C’è un pregiudizio duro a morire sul mare: che per fare delle vacanze in barca bisogna avere esperienza, una crew già pronta e un budget esagerato. Niente di tutto questo è vero. Nel 2025 la Grecia ha raggiunto 37,98 milioni di visitatori, con una crescita del 5,6% rispetto all’anno precedente secondo la Banca Centrale Ellenica. Una parte crescente di questi turisti non è arrivata in aereo più hotel. È salita su un veliero senza conoscere nessuno a bordo, e ha vissuto un arcipelago completamente diverso da quello che si raggiunge in traghetto.
Il formato si chiama cabin charter: si prenota una singola cabina su un veliero già equipaggiato con uno skipper professionista. Si condivide la barca con altri passeggeri, si dividono i costi, e lo skipper pensa a tutto il resto. Sulle vacanze in barca a vela nelle isole greche disponibili su Sailwiz i prezzi partono da 490 euro a persona con oltre 50 attività disponibili per questa estate, distribuite tra i principali reparti nautici greci.
Cosa succede davvero a bordo quando non conosci nessuno?
È la domanda che blocca più persone. La risposta concreta è che le barche hanno cabine private con chiusura, spazi comuni sul ponte e in pozzetto, e una logistica che funziona in modo molto simile a un ostello di lusso in movimento. Stefano, dopo una crociera nel Golfo Saronico a maggio 2026, ha scritto su Sailwiz: “Tutto perfetto. Barca molto bella e ben tenuta. Grande capitano, molto professionale e cordiale. Un 10 su 10.” Cristina, dopo una settimana tra le isole ioniche: “Via col vento, nel mare di Ulisse tra le isole greche — un’esperienza che non dimenticherò.”
La convivenza a bordo funziona perché il ritmo della navigazione crea una struttura naturale: si salpa la mattina, si ancora in una cala per il pranzo, si naviga nel pomeriggio, si decide insieme dove passare la notte. Non c’è molto spazio per l’imbarazzo quando si è tutti sul ponte con il vento in faccia.

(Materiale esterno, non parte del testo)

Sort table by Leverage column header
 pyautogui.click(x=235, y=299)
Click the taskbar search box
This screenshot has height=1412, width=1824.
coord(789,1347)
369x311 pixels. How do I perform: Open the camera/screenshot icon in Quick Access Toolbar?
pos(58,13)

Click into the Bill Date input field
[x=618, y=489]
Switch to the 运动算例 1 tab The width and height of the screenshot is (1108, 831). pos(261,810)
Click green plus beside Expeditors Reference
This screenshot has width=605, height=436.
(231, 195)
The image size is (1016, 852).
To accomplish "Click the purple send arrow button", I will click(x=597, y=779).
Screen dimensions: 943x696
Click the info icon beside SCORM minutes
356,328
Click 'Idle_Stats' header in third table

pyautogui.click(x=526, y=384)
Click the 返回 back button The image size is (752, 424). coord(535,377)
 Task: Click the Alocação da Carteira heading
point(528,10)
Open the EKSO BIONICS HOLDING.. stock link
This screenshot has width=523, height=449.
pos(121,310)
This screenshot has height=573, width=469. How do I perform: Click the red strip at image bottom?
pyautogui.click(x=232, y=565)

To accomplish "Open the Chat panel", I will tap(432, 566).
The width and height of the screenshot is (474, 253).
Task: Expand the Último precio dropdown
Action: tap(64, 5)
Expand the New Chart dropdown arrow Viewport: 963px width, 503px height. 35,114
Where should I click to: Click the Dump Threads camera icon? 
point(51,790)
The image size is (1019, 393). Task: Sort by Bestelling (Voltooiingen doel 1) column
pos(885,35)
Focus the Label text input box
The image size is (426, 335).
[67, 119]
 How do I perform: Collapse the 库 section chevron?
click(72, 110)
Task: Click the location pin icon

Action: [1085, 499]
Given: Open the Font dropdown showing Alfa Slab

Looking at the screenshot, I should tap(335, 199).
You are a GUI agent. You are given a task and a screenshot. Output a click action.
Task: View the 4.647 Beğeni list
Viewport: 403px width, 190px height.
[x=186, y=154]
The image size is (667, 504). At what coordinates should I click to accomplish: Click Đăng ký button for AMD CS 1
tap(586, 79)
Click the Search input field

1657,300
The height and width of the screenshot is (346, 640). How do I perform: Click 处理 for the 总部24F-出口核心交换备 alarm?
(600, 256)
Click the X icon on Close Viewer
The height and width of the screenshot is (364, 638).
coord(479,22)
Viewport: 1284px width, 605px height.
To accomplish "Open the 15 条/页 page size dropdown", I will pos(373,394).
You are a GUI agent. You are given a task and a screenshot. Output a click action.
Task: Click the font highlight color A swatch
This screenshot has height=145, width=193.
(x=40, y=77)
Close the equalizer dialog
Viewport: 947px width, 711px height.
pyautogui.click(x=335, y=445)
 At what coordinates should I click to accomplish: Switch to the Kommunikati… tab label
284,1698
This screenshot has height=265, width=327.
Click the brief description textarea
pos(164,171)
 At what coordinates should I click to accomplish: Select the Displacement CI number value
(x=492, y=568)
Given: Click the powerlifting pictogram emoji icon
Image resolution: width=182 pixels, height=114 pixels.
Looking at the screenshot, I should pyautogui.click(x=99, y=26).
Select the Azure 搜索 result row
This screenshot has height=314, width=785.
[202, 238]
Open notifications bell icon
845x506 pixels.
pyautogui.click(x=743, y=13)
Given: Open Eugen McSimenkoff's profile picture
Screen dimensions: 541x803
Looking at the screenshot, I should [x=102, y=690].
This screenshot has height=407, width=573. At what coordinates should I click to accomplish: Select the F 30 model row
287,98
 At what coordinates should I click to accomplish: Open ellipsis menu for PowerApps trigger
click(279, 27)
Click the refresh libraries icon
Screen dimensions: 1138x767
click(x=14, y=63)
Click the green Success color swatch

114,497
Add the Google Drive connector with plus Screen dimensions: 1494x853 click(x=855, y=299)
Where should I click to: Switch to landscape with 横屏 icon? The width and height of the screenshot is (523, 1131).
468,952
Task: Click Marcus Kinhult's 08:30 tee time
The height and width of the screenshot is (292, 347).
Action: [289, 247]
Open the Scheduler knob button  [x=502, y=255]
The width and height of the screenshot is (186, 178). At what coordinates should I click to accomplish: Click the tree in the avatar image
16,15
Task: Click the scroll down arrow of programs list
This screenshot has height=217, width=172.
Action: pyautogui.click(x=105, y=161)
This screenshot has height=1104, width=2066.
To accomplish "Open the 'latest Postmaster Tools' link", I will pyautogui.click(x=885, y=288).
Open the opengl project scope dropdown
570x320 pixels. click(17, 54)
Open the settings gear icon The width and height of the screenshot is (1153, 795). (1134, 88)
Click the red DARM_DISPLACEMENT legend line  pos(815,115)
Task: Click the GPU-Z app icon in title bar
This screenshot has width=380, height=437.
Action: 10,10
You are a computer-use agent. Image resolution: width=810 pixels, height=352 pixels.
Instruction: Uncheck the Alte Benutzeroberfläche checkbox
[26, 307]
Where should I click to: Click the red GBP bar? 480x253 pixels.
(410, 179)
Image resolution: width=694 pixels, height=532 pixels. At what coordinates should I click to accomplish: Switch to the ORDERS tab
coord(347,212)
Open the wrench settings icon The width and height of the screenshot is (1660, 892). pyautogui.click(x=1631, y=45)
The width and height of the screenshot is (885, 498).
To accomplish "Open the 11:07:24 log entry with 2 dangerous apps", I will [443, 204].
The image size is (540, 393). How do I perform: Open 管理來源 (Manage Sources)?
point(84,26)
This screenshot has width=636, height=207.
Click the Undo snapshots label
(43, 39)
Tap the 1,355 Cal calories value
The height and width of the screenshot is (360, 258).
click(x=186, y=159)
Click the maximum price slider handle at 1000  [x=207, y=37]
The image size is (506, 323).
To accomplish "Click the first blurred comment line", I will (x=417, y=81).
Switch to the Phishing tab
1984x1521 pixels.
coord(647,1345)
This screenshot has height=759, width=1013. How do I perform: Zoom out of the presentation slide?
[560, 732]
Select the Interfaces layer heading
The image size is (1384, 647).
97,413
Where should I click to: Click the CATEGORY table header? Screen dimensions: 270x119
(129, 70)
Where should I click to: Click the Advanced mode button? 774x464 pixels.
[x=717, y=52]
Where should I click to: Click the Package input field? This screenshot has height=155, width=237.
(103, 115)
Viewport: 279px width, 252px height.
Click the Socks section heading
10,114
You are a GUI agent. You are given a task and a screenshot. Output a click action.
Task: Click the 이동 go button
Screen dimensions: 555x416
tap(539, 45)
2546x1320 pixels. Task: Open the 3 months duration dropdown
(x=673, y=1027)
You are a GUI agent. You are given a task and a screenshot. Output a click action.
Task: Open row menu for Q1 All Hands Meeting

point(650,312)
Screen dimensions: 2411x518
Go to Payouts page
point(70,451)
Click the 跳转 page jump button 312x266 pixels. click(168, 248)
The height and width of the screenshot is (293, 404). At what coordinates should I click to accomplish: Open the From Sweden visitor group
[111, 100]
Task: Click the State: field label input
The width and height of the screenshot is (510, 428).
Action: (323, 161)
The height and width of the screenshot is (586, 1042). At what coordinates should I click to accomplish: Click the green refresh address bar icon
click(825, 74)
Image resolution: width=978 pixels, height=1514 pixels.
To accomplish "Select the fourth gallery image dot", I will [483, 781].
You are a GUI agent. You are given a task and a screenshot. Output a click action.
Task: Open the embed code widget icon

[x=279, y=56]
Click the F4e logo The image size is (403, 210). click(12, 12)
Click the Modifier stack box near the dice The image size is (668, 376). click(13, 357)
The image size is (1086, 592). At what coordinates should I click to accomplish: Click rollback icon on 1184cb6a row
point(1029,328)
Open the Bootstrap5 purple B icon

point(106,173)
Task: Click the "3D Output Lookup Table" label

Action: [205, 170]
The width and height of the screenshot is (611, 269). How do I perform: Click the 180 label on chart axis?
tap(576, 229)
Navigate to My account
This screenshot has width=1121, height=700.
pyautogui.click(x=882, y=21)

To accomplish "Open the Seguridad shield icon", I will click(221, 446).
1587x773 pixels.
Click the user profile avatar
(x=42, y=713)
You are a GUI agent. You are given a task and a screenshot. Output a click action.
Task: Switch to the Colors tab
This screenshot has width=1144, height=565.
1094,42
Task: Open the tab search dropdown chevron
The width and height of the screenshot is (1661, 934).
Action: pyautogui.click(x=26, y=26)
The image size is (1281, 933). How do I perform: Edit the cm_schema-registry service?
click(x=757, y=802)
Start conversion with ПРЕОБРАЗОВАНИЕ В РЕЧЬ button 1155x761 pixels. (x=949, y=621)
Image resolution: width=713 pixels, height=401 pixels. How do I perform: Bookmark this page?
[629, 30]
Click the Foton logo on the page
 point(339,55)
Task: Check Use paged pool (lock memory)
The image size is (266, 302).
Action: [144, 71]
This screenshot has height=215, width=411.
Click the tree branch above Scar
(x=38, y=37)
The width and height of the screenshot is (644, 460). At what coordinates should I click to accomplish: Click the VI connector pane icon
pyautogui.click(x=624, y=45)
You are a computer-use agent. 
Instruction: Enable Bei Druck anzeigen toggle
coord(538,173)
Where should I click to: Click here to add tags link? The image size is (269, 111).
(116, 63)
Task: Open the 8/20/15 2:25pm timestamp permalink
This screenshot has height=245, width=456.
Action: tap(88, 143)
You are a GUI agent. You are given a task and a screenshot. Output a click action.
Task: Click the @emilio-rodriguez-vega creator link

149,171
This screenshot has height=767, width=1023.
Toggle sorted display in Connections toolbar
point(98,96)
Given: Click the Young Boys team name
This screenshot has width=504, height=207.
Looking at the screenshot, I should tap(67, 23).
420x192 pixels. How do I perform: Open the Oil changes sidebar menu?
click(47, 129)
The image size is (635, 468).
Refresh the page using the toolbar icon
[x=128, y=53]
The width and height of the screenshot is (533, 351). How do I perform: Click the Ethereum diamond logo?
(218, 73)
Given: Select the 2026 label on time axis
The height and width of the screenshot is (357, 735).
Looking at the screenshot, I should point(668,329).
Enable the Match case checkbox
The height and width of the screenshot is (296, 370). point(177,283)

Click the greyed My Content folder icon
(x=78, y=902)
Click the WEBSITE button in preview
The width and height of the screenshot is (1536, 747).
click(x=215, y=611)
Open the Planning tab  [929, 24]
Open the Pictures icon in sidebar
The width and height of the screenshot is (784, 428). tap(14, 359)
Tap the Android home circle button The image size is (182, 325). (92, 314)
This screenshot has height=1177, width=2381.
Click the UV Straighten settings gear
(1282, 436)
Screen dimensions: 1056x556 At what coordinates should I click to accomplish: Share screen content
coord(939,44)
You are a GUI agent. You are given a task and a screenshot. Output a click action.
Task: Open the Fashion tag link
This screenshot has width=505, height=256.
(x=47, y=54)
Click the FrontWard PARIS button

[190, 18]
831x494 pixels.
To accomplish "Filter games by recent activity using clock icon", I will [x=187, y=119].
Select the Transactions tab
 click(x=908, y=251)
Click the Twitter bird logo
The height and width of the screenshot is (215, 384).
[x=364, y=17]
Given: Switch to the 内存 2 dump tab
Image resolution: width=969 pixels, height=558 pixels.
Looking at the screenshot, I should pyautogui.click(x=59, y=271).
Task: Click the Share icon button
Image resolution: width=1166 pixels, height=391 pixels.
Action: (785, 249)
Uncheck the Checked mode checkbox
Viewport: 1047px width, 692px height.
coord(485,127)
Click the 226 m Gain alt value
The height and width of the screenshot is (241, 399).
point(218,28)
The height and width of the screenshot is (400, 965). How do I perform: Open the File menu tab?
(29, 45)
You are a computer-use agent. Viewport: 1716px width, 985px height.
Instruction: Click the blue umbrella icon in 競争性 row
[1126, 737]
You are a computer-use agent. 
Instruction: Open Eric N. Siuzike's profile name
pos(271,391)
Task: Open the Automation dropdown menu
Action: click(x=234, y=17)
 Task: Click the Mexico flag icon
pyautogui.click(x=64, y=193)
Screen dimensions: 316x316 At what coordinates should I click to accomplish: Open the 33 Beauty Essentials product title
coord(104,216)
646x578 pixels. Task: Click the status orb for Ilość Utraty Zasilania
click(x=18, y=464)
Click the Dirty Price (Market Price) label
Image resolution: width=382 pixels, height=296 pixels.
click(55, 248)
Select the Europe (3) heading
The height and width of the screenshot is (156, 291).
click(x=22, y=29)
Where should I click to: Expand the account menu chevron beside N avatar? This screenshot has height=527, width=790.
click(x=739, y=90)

Le isole che esistono solo per chi arriva via mare
La Grecia ha oltre 6.000 isole e isolotti. I tour operator ne propongono sempre le stesse sei. Il motivo è semplice: le altre non hanno aeroporti e spesso non hanno strade. Sono raggiungibili solo via mare, e questo le rende incontaminate per definizione.
Alonnisos, nelle Sporadi settentrionali, ha un’isola disabitata di fianco, Peristera, dove si ancora in silenzio assoluto. Meganisi, a pochi minuti da Lefkada, ha calette accessibili solo via mare con taverne dove il pesce viene pescato la mattina stessa. Milos, nelle Cicladi, ha fondali vulcanici con fumarole attive visibili sott’acqua e una costa in ocra e rosso che nessuna foto rende davvero. L’overtourism ha trasformato alcune delle isole più famose in destinazioni sature dove pace e autenticità sono diventati merci rare — ma questo vale solo per chi arriva via terra.
Da dove si parte e cosa si vede?
I punti di partenza principali su Sailwiz per la Grecia sono quattro. Da Lefkada si aprono le isole ioniche: Itaca, Cefalonia, Meganisi, Paxos — rotte tranquille, adatte anche ai primi imbarchi. Da Atene si raggiungono in poche ore Idra, Spetses ed Egina nel Golfo Saronico, oppure si punta verso le Cicladi occidentali. Da Volos si esplorano le Sporadi settentrionali con Skiathos, Skopelos e Alonnisos. Da Rodi si entra nel Dodecaneso verso Kos, Simi e Patmos.
Per chi vuole scegliere l’imbarcazione senza un programma fisso, la sezione noleggio barche in Grecia permette di filtrare per data, numero di cabine e base di partenza. Chi ha un gruppo già formato può contattare direttamente lo skipper per verificare i posti disponibili e, se necessario, riservare l’intera imbarcazione.
Quando andare e perché settembre è ancora un ottimo periodo
Luglio e agosto sono i mesi che si vendono da soli. Sono anche i mesi con il Meltemi più forte — il vento del nord che nelle Cicladi può soffiare per giorni continui tra 5 e 7 Beaufort — e con le calette più affollate. Secondo i dati di Spartivento Group, operatore charter con oltre 140 imbarcazioni in cinque regioni italiane, le prenotazioni per la stagione 2026 segnano un incremento del 62% rispetto allo stesso periodo del 2025. La domanda è alta, ma chi sceglie settembre trova un arcipelago diverso: mare ancora a 24 gradi, vento stabilizzato, porti che tornano ad avere un carattere locale. È il mese in cui gli skipper greci prenotano le proprie vacanze. Questo dovrebbe dire qualcosa.